All entries are to be reproduced exactly; the pictures are to be omitted.

§ Dataset records
-*-*-
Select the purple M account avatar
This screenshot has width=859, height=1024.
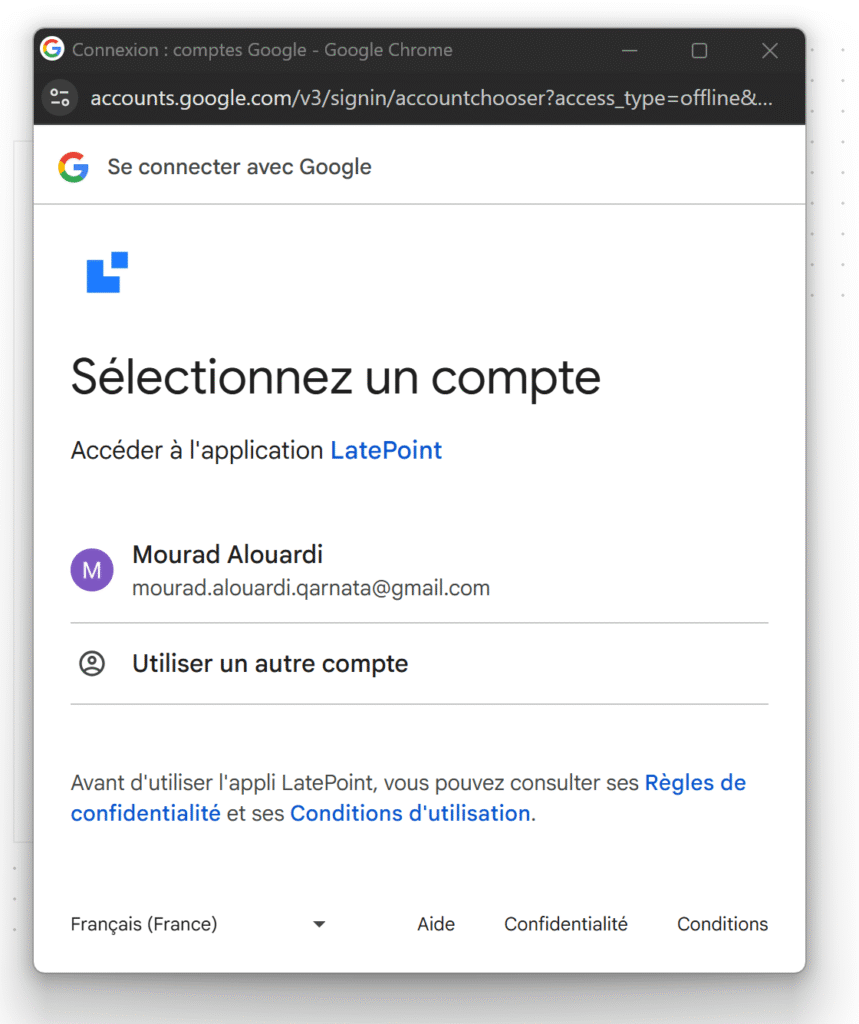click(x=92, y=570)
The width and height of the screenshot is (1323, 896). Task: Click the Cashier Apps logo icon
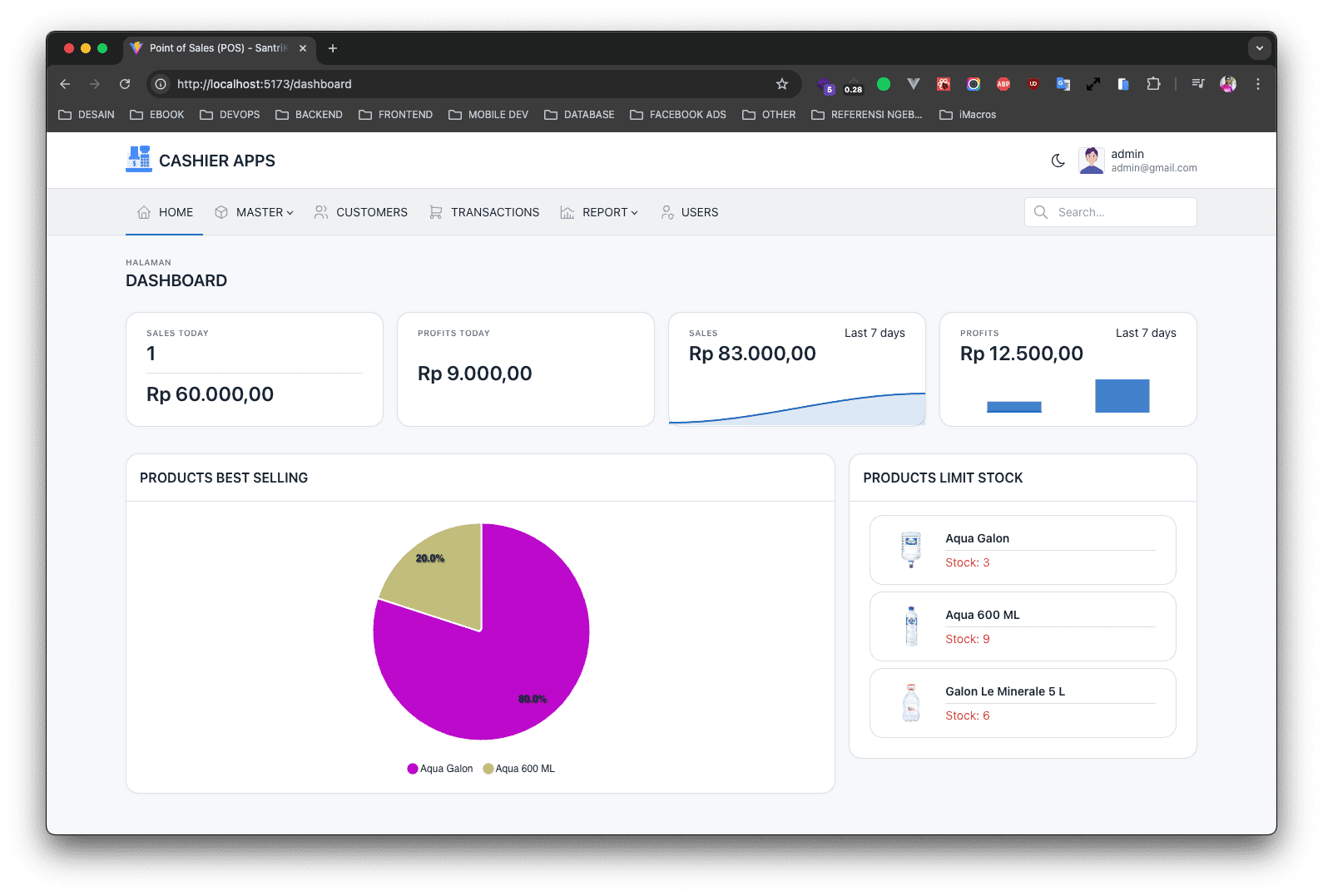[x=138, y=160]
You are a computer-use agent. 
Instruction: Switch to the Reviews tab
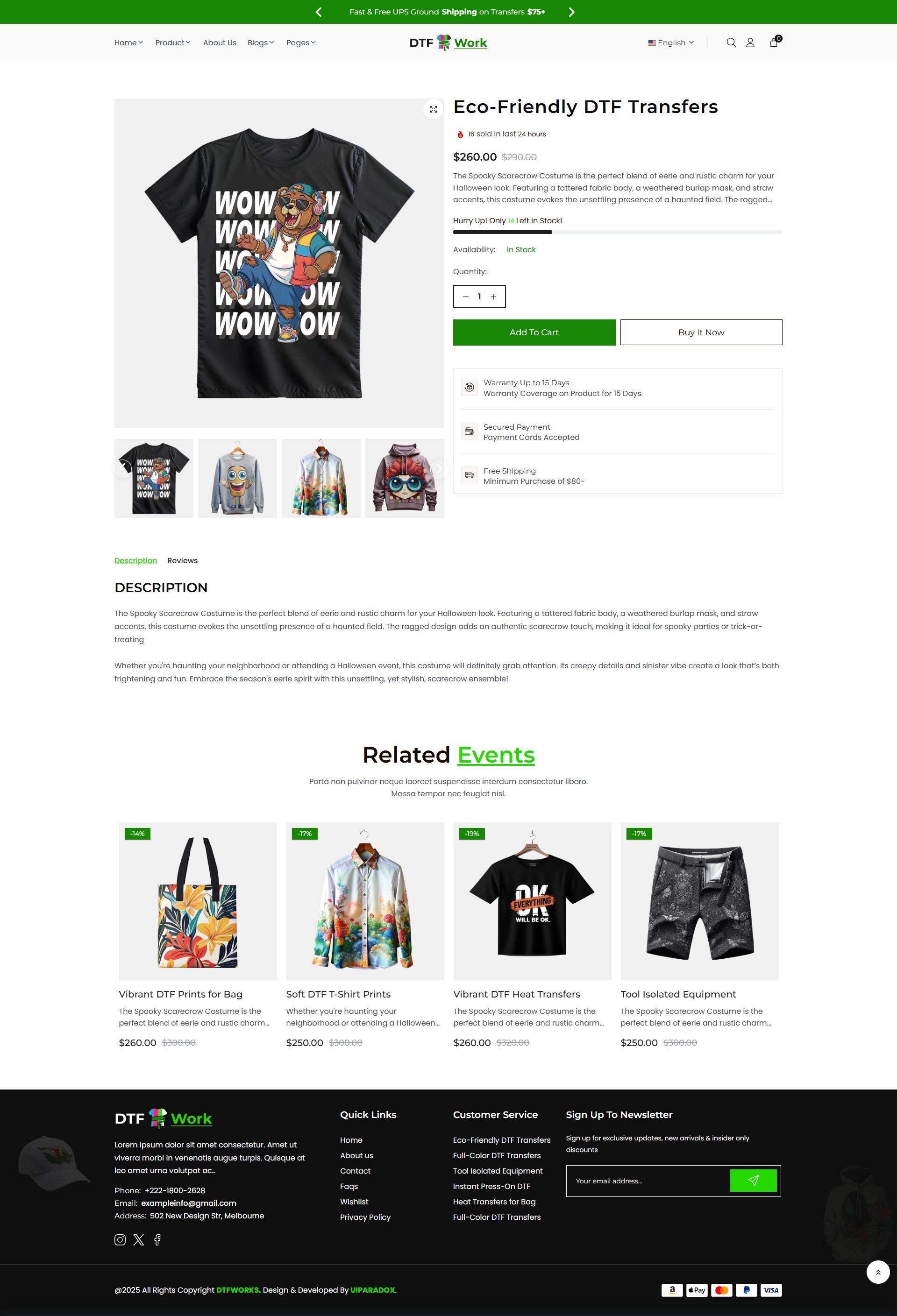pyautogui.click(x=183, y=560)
-*-*-
§ Solved exercise
Select the purple M account avatar
This screenshot has width=859, height=1024.
click(x=92, y=570)
The width and height of the screenshot is (1323, 896). Task: Click the Cashier Apps logo icon
[x=138, y=160]
You are a computer-use agent. 
Instruction: Switch to the Reviews tab
pyautogui.click(x=183, y=560)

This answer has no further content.